Costs Worth Paying to Create Change that Matters

Jason Lam
3 min readApr 22, 2021
Photo by Michael Longmire on Unsplash

I thought majoring in English and studying great works of literature would make me a writer. I read countless literary classics and equally as many lesser known works. I even enrolled in three creative writing classes and wrote a dozen short stories. None of it made me a writer.

Only when I write am I writer.

I thought moving to Taipei, Taiwan would make me learn Chinese (Mandarin). Although I took private lessons with multiple teachers, conversed with numerous native speakers, and finally reached a level of fluency where I can now speak with my mom in 90% Chinese, I still remember how I spent my evenings while living in Taipei staying up late watching Mad Men or reading books in English. Despite being immersed in an environment where I wasn’t just surrounded by Chinese but drowning in it, none of it made me speak Chinese.

It always required fumbling through my fear of failing in my attempts at speaking. Improving, I realized, meant seeking where I still struggled and struggling there until it became easy.

And after that became easy, if I wanted to continue improving, I had to find something that was hard again.

I thought moving to Shanghai would finally make me into the type of person I always wanted to be ever since I decided to move to Asia: adventurous, attractive, intelligent, accomplished. Instead, I woke up in bed after yet another late night of partying with a hollow disappointment. The realization had set in that waking up in a different city wouldn’t make me wake up as a different person.

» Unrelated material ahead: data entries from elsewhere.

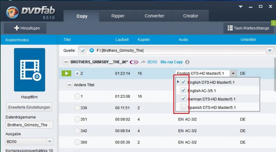This screenshot has width=276, height=152.
Task: Uncheck English AC-3/5.1 audio track
Action: 183,90

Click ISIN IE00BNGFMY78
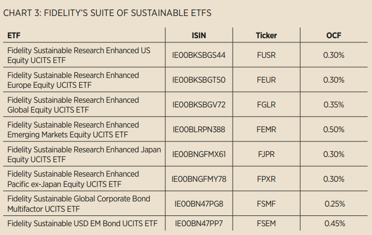tap(199, 179)
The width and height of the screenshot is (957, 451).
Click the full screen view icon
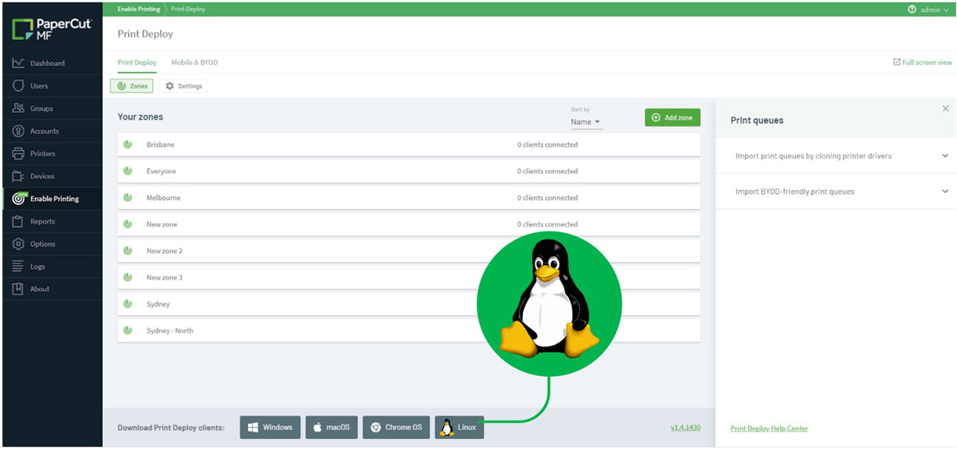(x=897, y=62)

If we seek something we don’t already have, to create the change of having it, it comes at a cost.

That cost could be time or it could cost effort.

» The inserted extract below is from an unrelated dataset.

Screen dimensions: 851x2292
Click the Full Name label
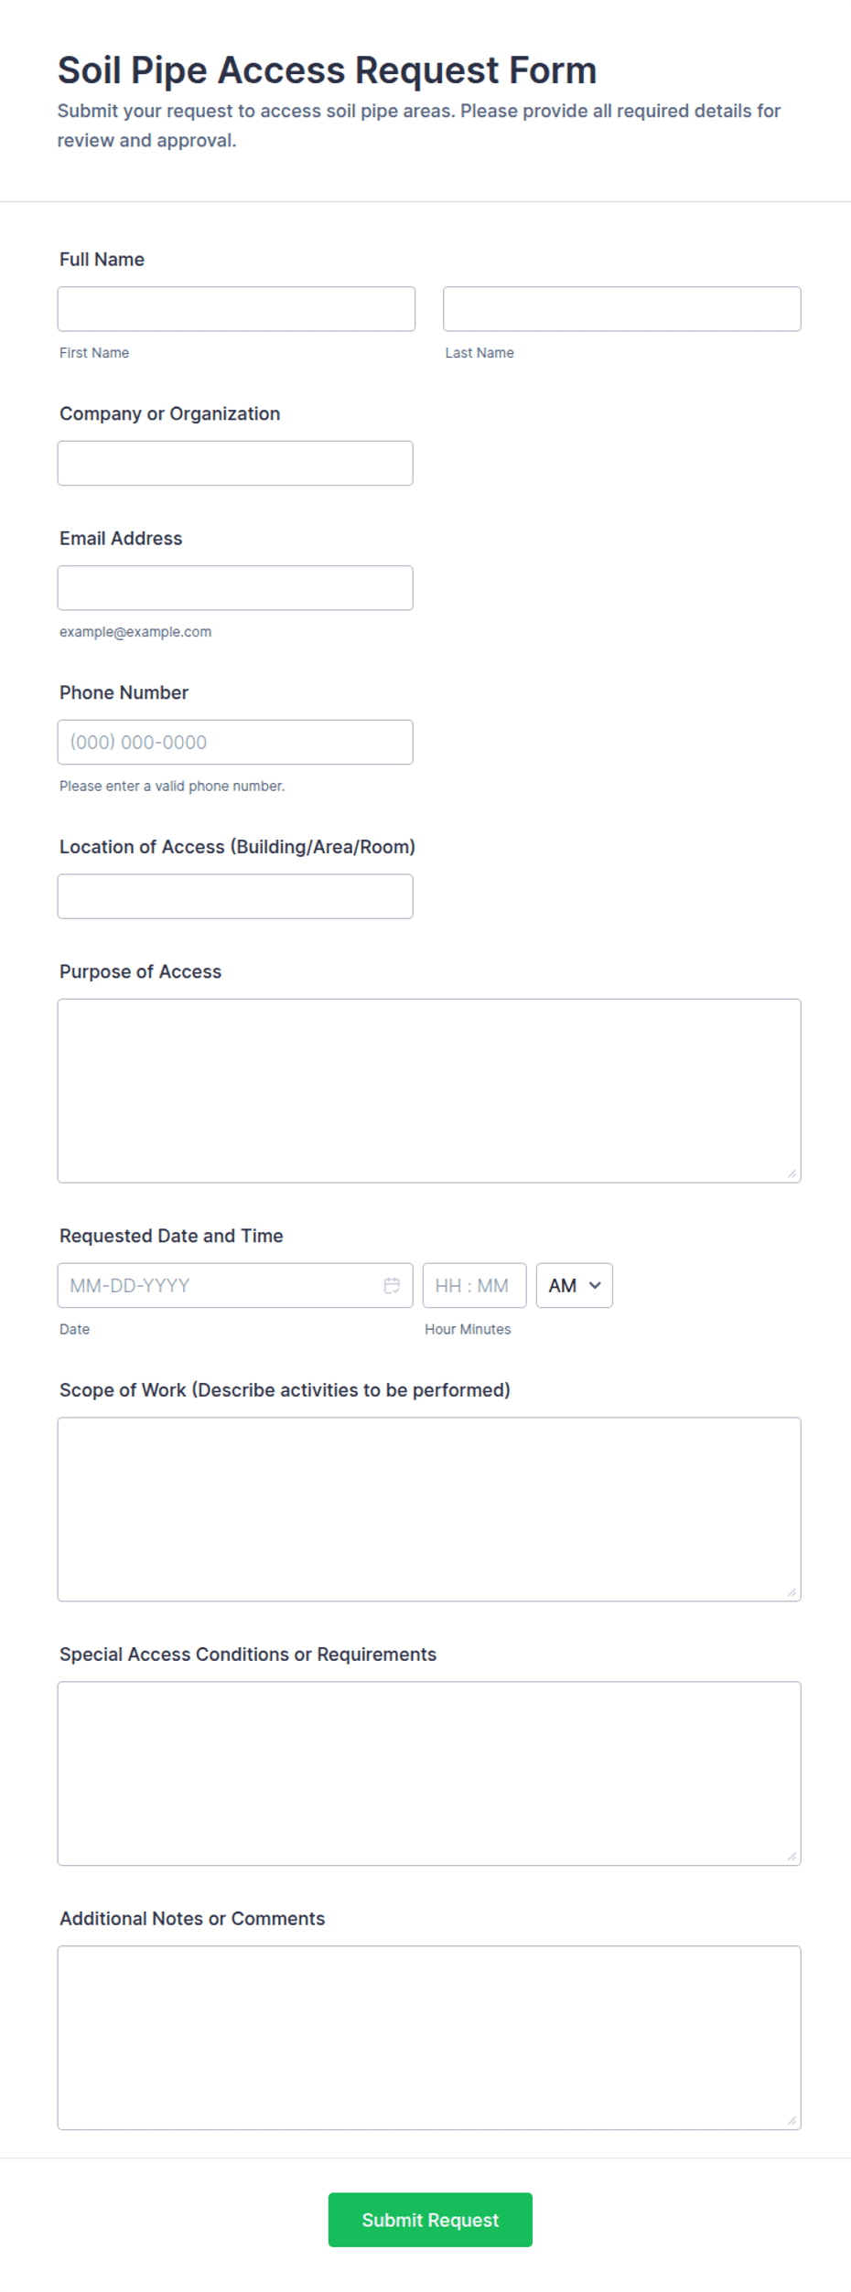pyautogui.click(x=102, y=259)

Or change might also cost comfort, our identity, relationships, opportunities, our sense of competence (until we earn it back again), fractions of a lifestyle that provides regular short-term pleasure.

Example Cost Worth Paying #1

Spending 6 months to learn a new professional skill in order to change careers will likely cost us the 3 hours we spend every evening watching Netflix, but it could change the way we feel during the 9 hours we have to work every day now that we finally have a job we actually enjoy and feel appreciated at.

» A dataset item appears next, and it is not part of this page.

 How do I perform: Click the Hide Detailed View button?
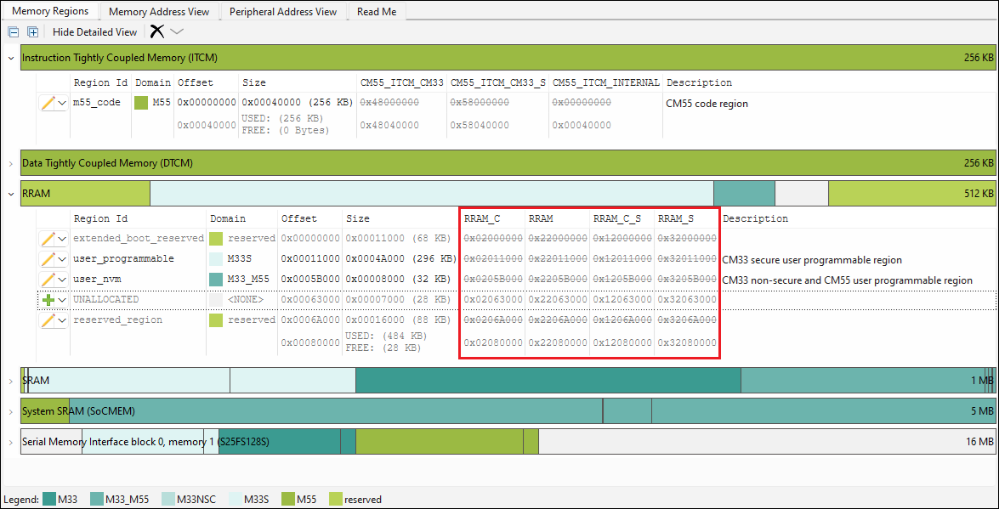(x=94, y=32)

Example Cost Worth Paying #2

Becoming the type of person who wakes up every morning to exercise might cost us our daily happy hour with friends as they often turn into happy hours and dinners and after hours too, but it might save us tens of thousands of dollars in medical bills decades later.

Example Cost Worth Paying #3

Publishing daily might cost us 1–2 hours per day and the comfort of not having to generate and commit to an idea or the spontaneity for debauchery while traveling, but it up opportunities for like-minded thinkers, creatives, and professionals to meet you 24/7.

It’s important to be able to discern which changes, if successfully created, are exponentially expansive in reward but asymmetrically negligible in cost.

The bad news is that those costs must still be paid. The good news is that paying those costs are only temporary. Because what you must sacrifice in order to pay those costs, a minor change in your daily life style, an incremental fraction of your life, will still be there if you ever want it back.

We can always go back to what we used to know and preferred to do.

But we can’t obtain what we don’t already have until we put in the work to earn it.

And if what we want to earn are changes that matters to us, a life minimized of regret, a sense of pride we tried regardless of outcome, those are always the costs of those changes are worth paying for.